- _Task brief_: In your copy, each record should read exactly as it does below, and no pictures should be present.

+---+

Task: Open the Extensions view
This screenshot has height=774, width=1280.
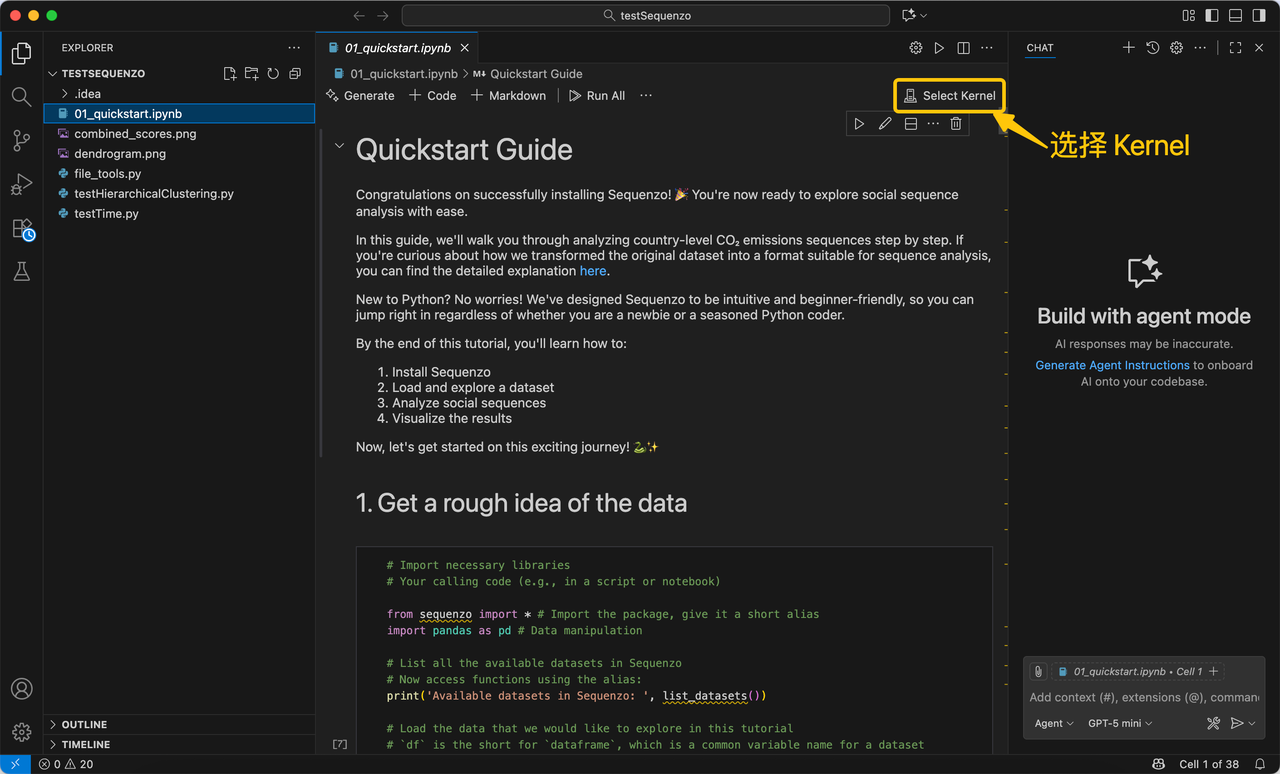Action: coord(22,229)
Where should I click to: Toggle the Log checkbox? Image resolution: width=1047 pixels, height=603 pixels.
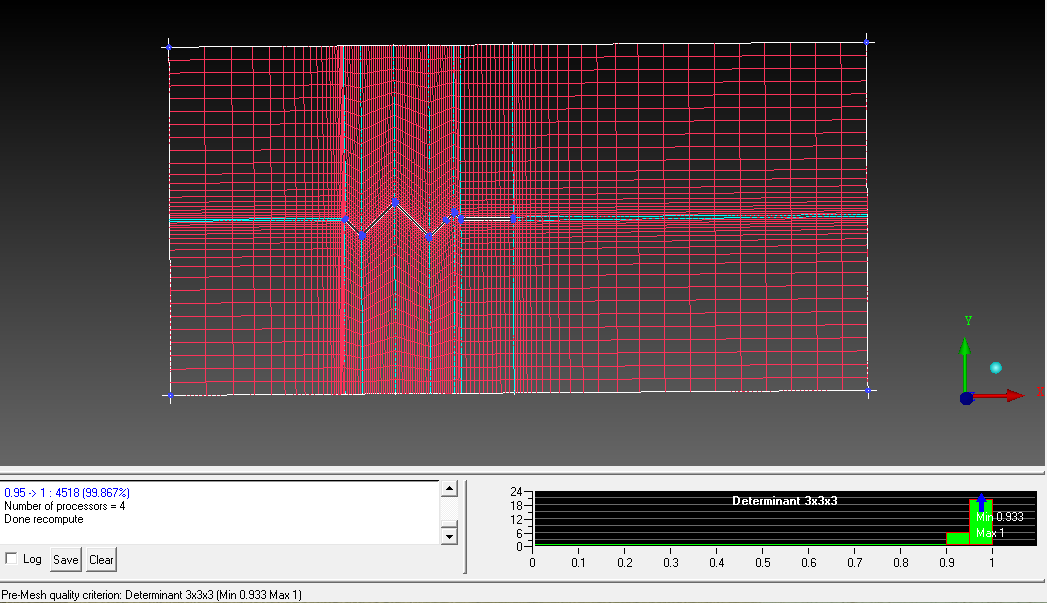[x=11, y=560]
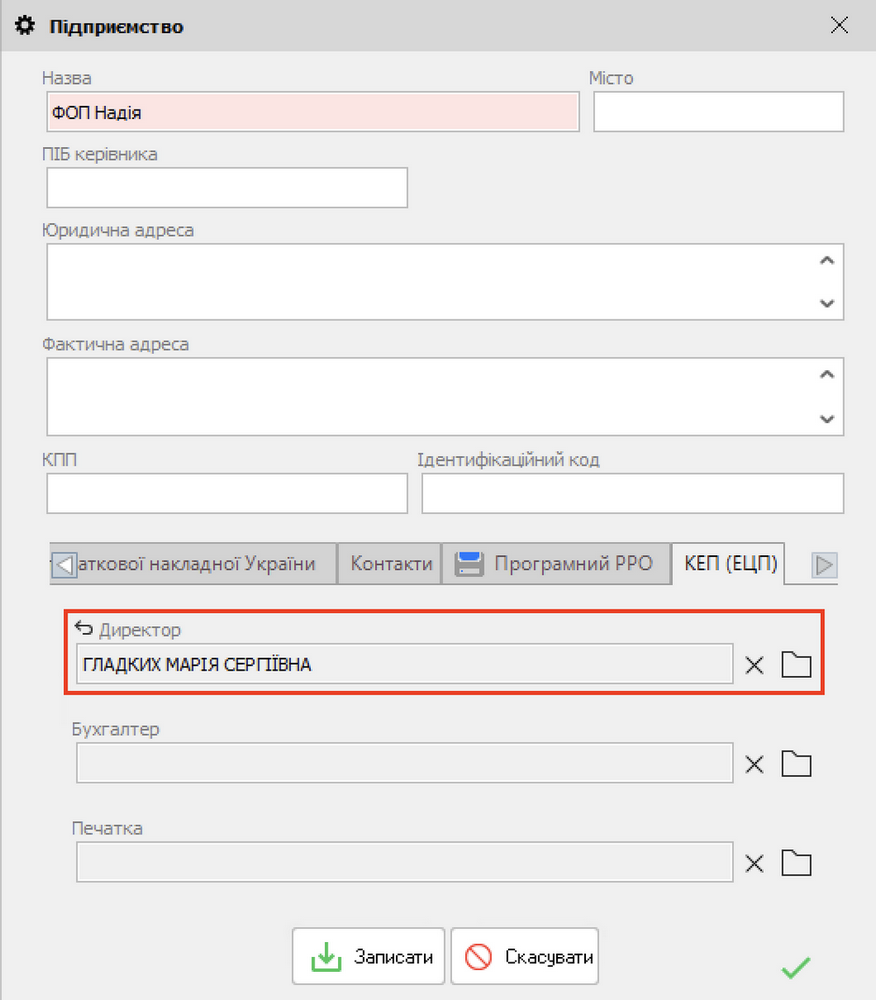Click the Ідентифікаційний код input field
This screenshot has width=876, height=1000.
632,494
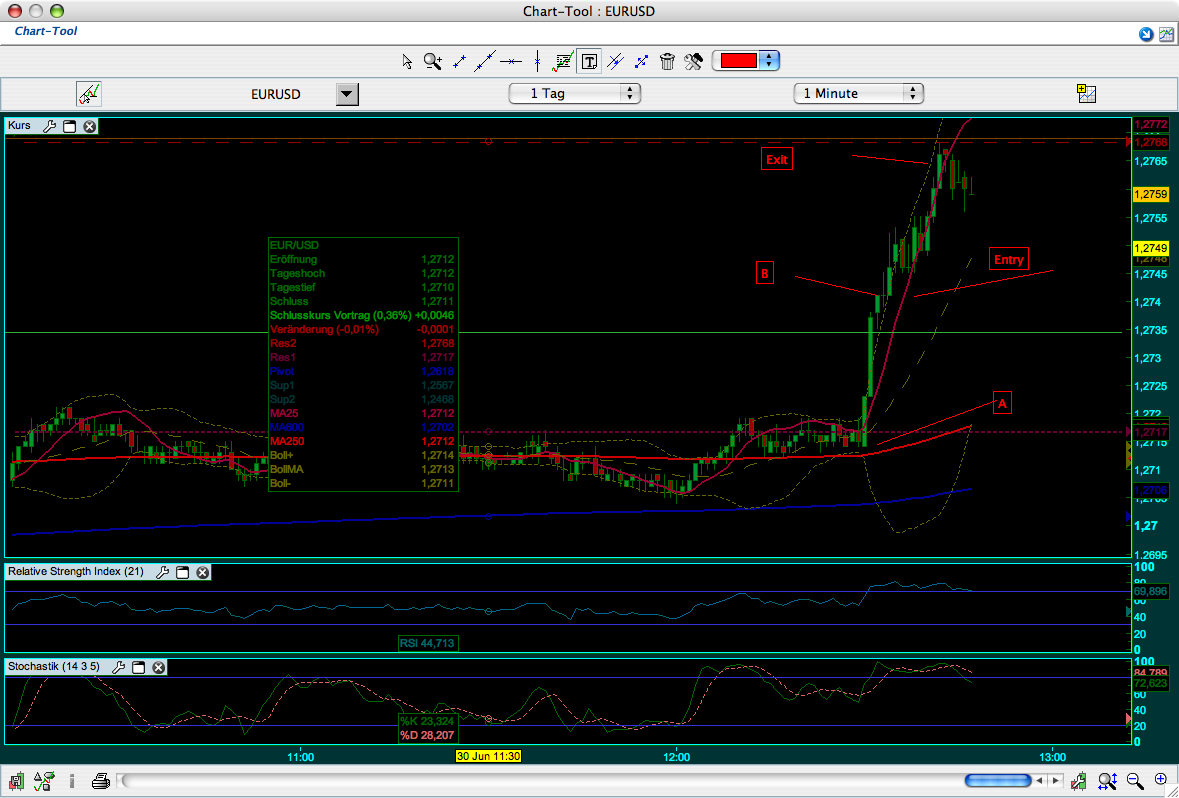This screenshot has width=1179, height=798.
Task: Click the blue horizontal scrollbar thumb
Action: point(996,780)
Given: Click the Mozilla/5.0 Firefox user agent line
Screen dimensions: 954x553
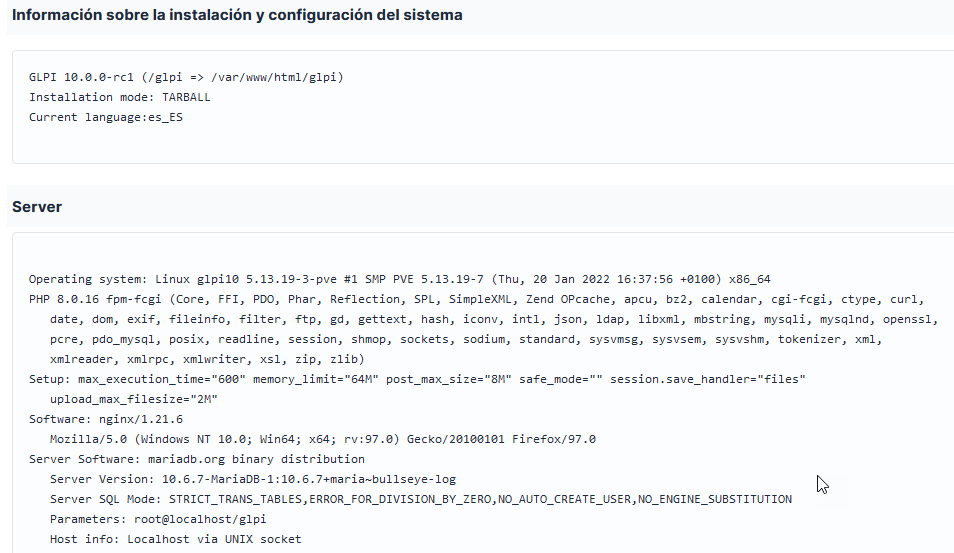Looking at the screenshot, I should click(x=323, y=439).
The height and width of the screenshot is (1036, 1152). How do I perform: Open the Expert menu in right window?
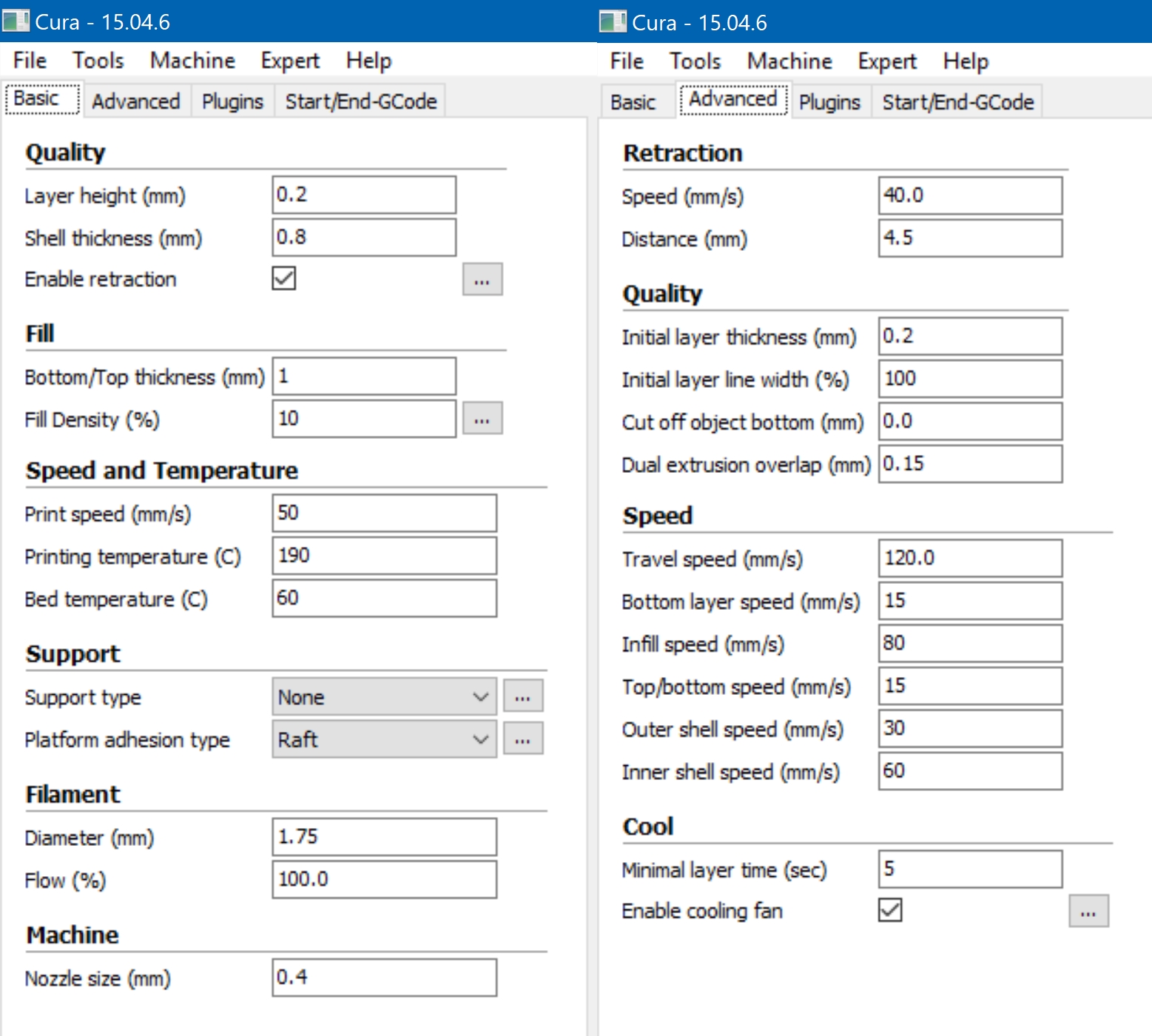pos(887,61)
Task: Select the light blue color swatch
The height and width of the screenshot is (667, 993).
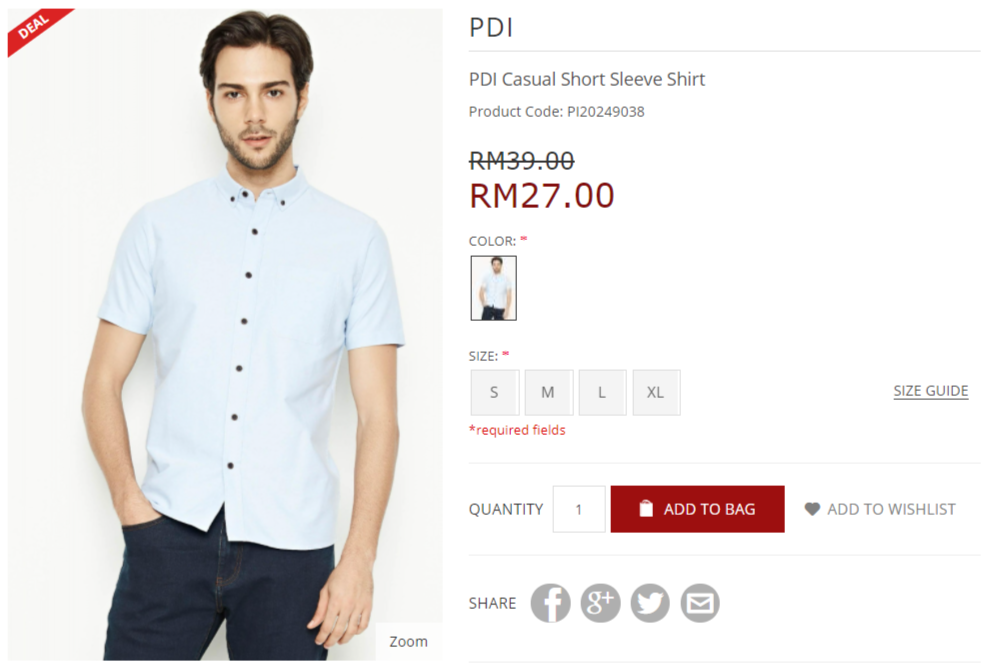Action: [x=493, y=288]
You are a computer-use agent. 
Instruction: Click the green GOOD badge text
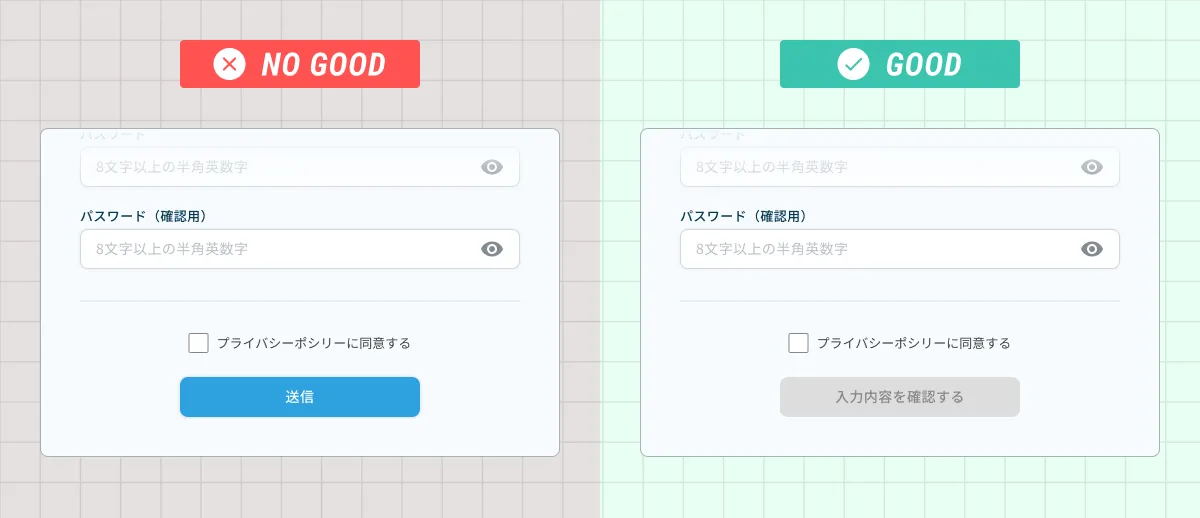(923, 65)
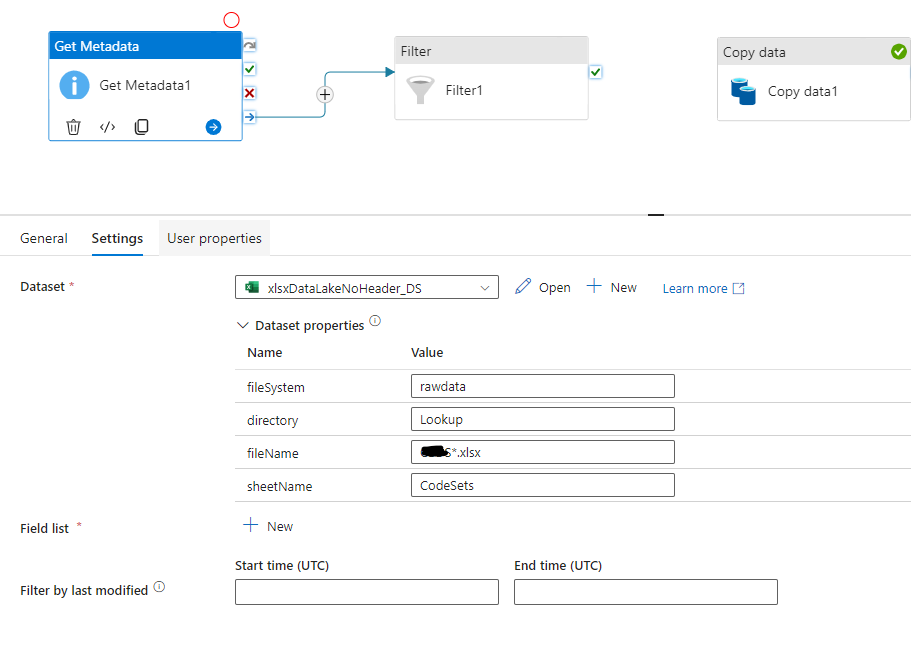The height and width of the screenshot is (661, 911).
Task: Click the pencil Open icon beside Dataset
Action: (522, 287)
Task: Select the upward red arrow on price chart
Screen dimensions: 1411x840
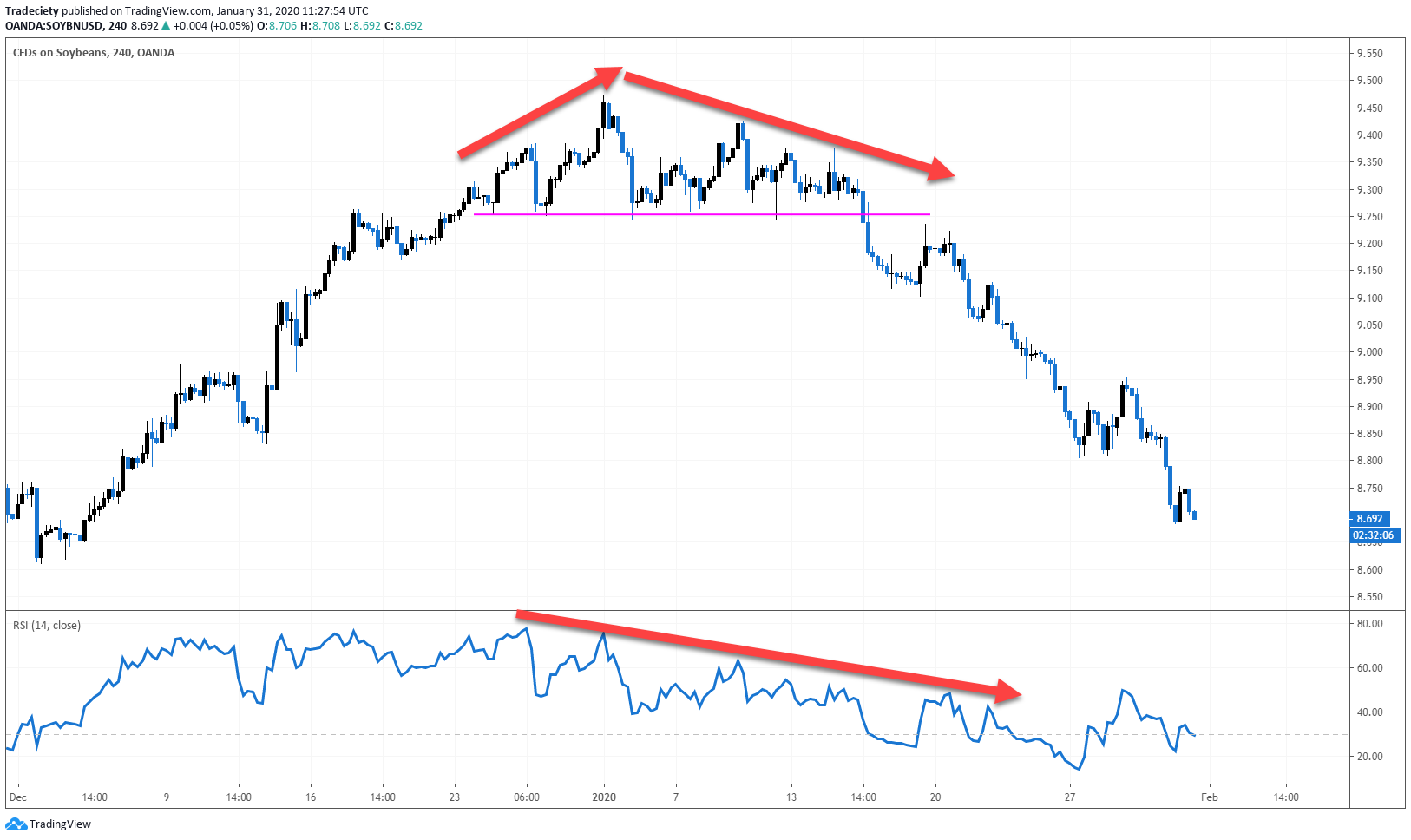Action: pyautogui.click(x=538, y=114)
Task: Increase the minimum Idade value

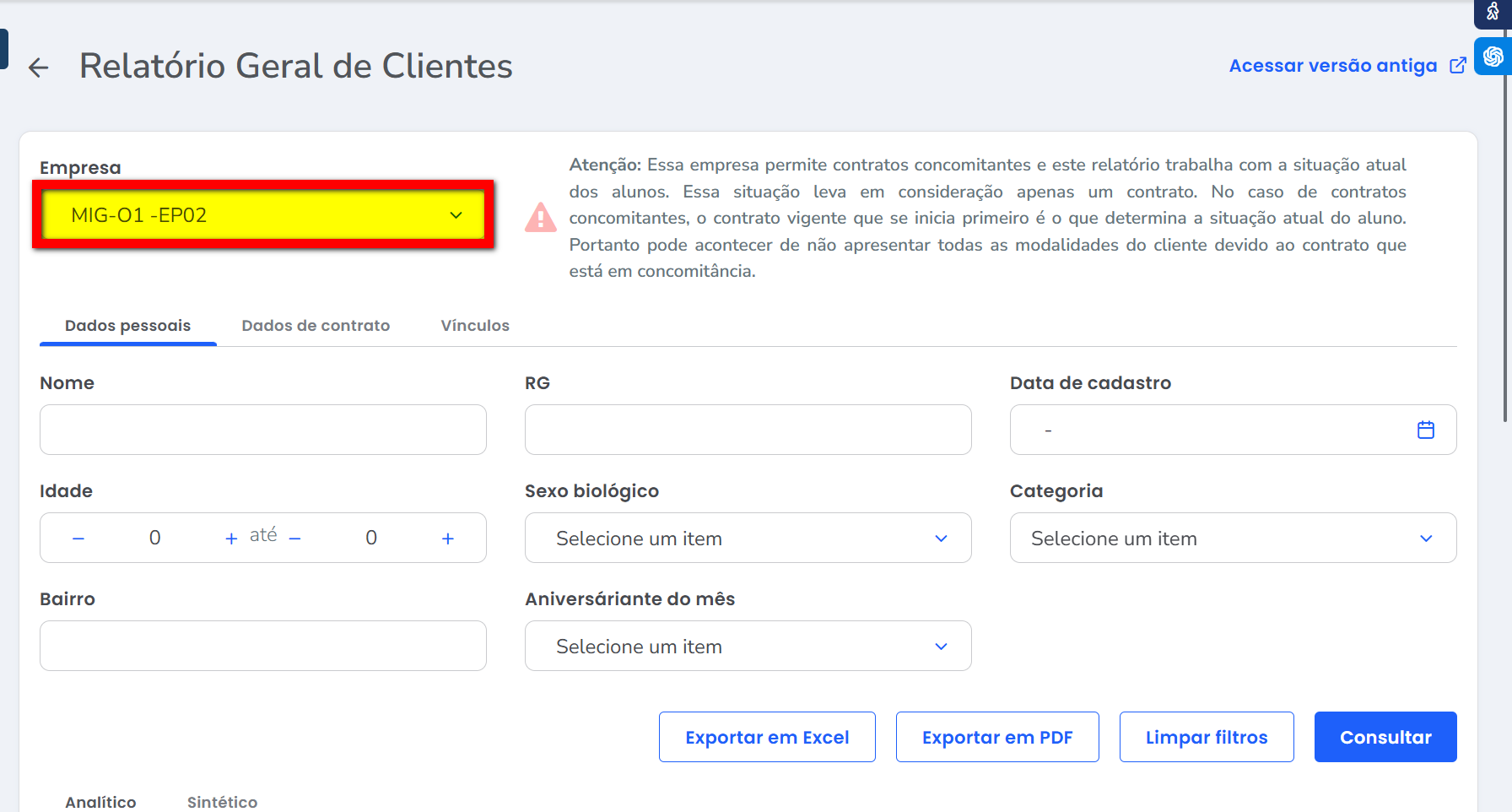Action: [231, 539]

+---+

- _Completed exercise_:
Task: Open the Extensions view
This screenshot has height=774, width=1280.
Action: coord(22,229)
Where should I click to: Toggle the Log checkbox? Image resolution: width=1047 pixels, height=603 pixels.
[x=11, y=560]
Click the Ідентифікаційний код input field
This screenshot has width=876, height=1000.
632,494
This screenshot has width=1179, height=798.
Task: Click the blue horizontal scrollbar thumb
Action: point(996,780)
Given: Click the Mozilla/5.0 Firefox user agent line
Screen dimensions: 954x553
Looking at the screenshot, I should click(x=323, y=439).
The height and width of the screenshot is (1036, 1152). How do I perform: Open the Expert menu in right window?
pos(887,61)
Task: Select the light blue color swatch
The height and width of the screenshot is (667, 993).
Action: [x=493, y=288]
You are a computer-use agent. 
Instruction: Click the green GOOD badge text
(923, 65)
The height and width of the screenshot is (661, 911).
Task: Click the pencil Open icon beside Dataset
Action: (522, 287)
Task: Select the upward red arrow on price chart
Screen dimensions: 1411x840
Action: pyautogui.click(x=538, y=114)
Task: Increase the minimum Idade value

Action: [231, 539]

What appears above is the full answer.